Tutti noi sappiamo bene a cosa ci riferiamo quando usualmente parliamo di arte figurativa, di scultura o di pittura.  Ne abbiamo tutti fatto esperienza dentro e fuori dai musei, e altri esempi li vediamo appesi proprio alle pareti di questa stessa stanza.
Per il momento vogliamo fare il possibile affinché l’oggetto della nostra conversazione si possa limitare alla produzione materiale di quelle opere che convenzionalmente chiamano “opere d’arte”, e che, nella loro massima espressione ed esemplarità, sono raccolte nei Musei d’arte antica, moderna o contemporanea. Questo discorrere su un luogo comune potrebbe apparire inutile, ma serve a considerare che abbiamo tutti la necessità di mettere ordine nelle serie degli oggetti percettibili ai sensi per dotarci della facoltà di discernimento nei riguardi degli oggetti che affollano il mondo.
────────────────────────────────────────
= Problema assegnato 1 =
Rispondi in base al brano sull'arte:
(a) Dove si vedono altri esempi di arte figurativa, oltre che dentro e fuori dai musei?
(b) In quali musei sono raccolte le "opere d'arte" nella loro massima espressione ed esemplarità?
(c) Per dotarci di quale facoltà abbiamo tutti la necessità di mettere ordine negli oggetti percettibili ai sensi?
= Problema assegnato 2 =
Prosegui il brano sull'arte a partire dalla sua ultima frase.

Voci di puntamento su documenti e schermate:
────────────────────────────────────────
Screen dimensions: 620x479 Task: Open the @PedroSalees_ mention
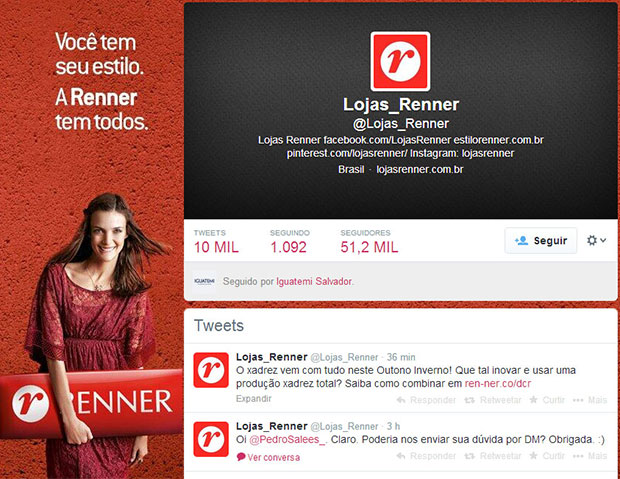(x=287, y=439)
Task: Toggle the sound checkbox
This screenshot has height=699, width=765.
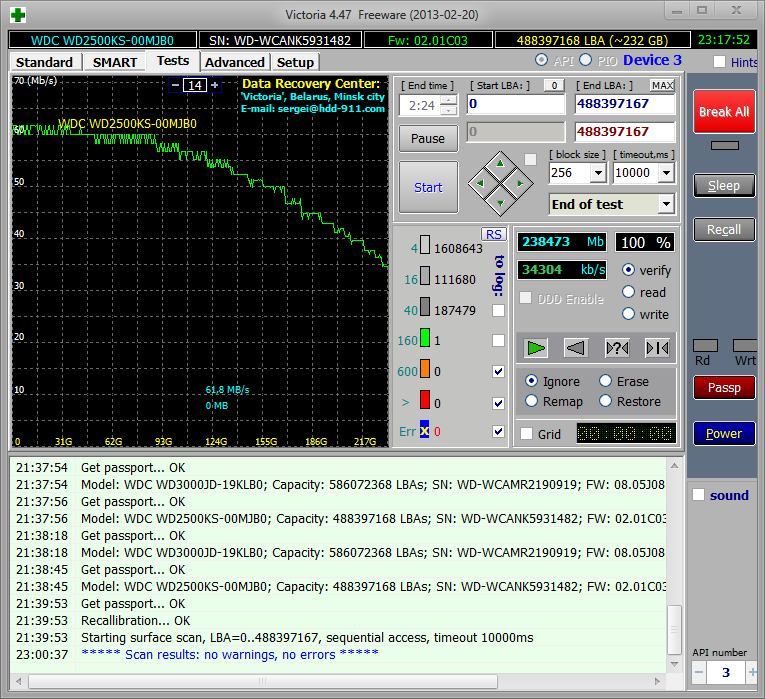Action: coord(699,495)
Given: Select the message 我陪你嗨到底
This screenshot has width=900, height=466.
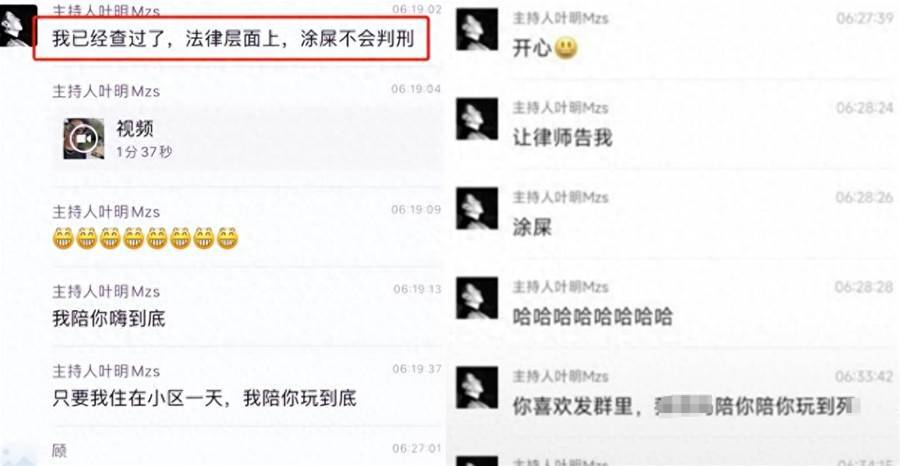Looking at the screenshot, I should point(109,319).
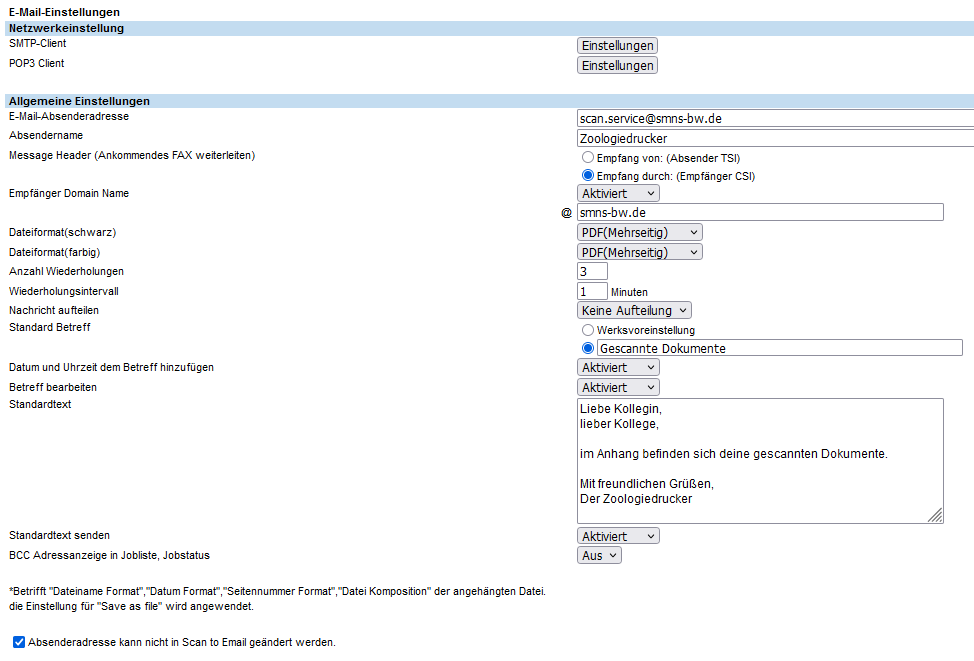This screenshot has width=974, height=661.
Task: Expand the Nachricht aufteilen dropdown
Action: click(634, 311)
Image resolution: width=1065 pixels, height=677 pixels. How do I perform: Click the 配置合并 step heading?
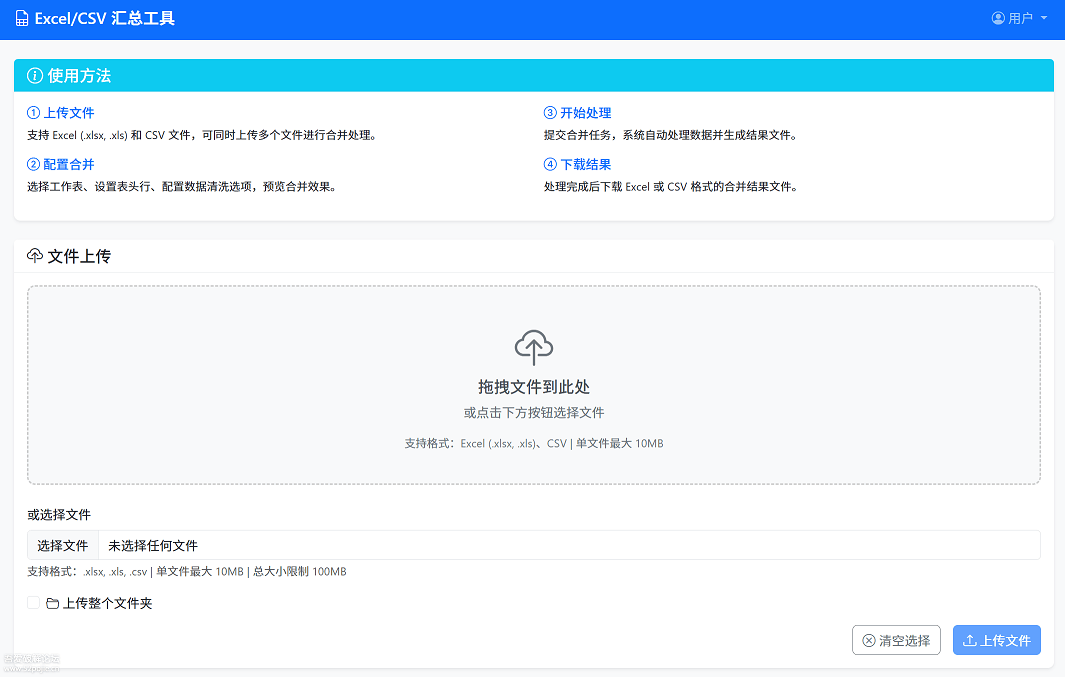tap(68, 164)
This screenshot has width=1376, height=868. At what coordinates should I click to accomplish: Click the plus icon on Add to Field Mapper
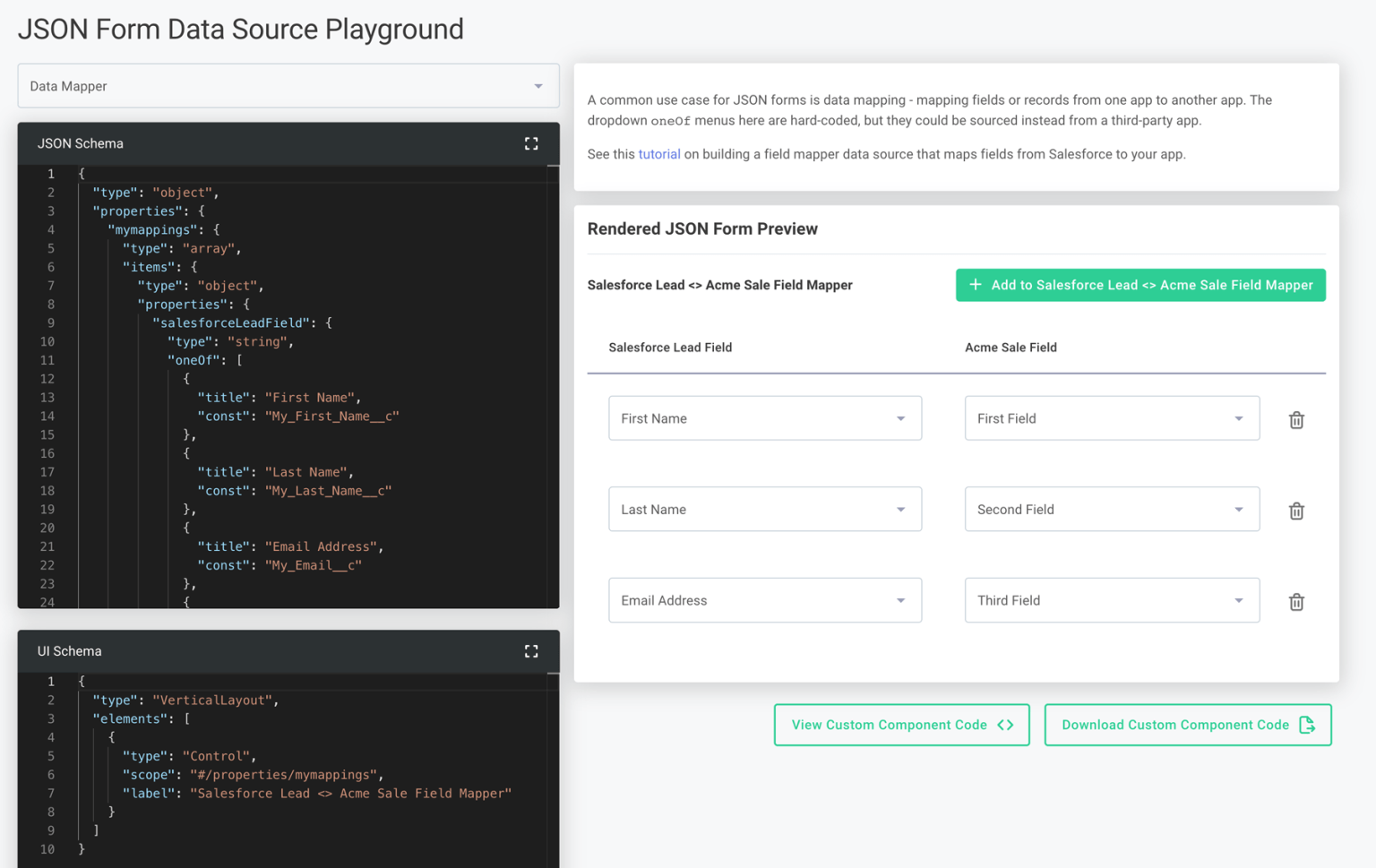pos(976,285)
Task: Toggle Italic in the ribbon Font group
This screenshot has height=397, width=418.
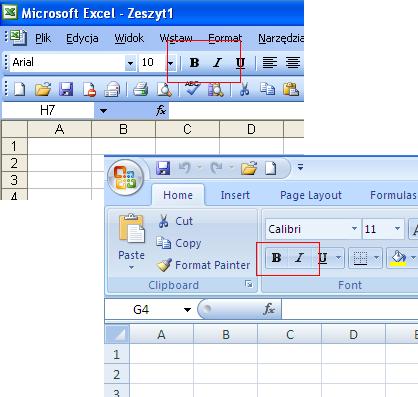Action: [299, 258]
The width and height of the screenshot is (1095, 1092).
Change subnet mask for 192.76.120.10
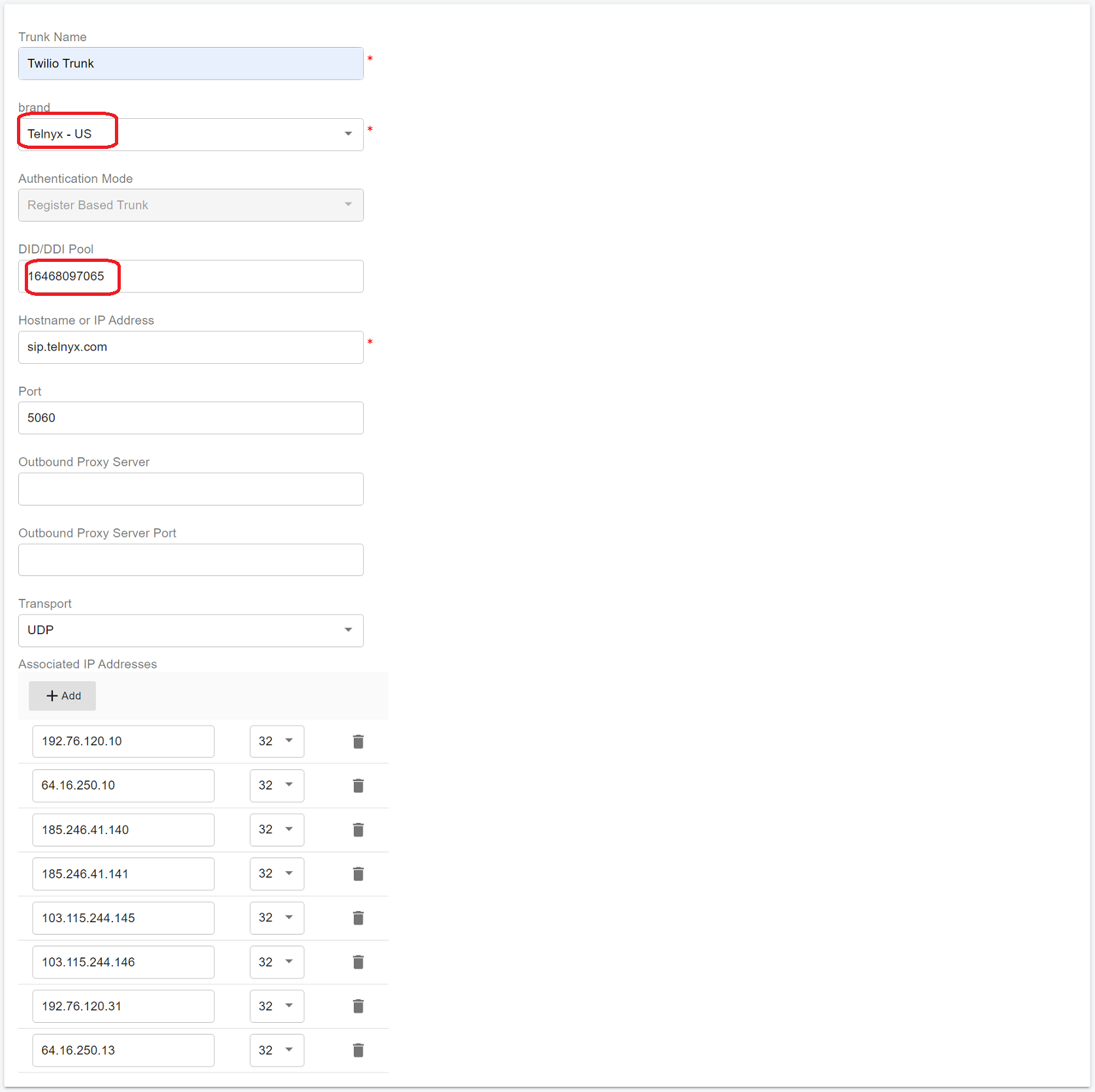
────────────────────────────────────────
= Risultato finale 1 =
(a) Appesi proprio alle pareti di questa stessa stanza.
(b) Nei Musei d'arte antica, moderna o contemporanea.
(c) Della facoltà di discernimento nei riguardi degli oggetti che affollano il mondo.

= Risultato finale 2 =
In ambito artistico, istituzioni pubbliche o accessibili al pubblico (come ad esempio i Musei o le chiese, le botteghe antiquarie, le collezioni private o le rassegne di arte, ecc.) rappresentano tuttora le principali fonti di informazione per regolare questa facoltà sulla base di analogie formali con gli oggetti che in questi luoghi autorevoli e stimati vengono esposti all’ammirazione del pubblico o dei fedeli. E’ qui che il senso comune attinge e trova conferma della validità dei canoni e requisiti per mezzo dei quali distinguere senza esitazioni, tra tutti gli oggetti della vulcanica produzione di merci, un qualunque artefatto d’uso ordinario da un oggetto estetico, e questo da un’opera d’arte, un tessuto stampato da un dipinto ad olio, un suppellettile da una scultura, una pressa idraulica da un monumento, il padiglione di una fiera da un’architettura, ecc.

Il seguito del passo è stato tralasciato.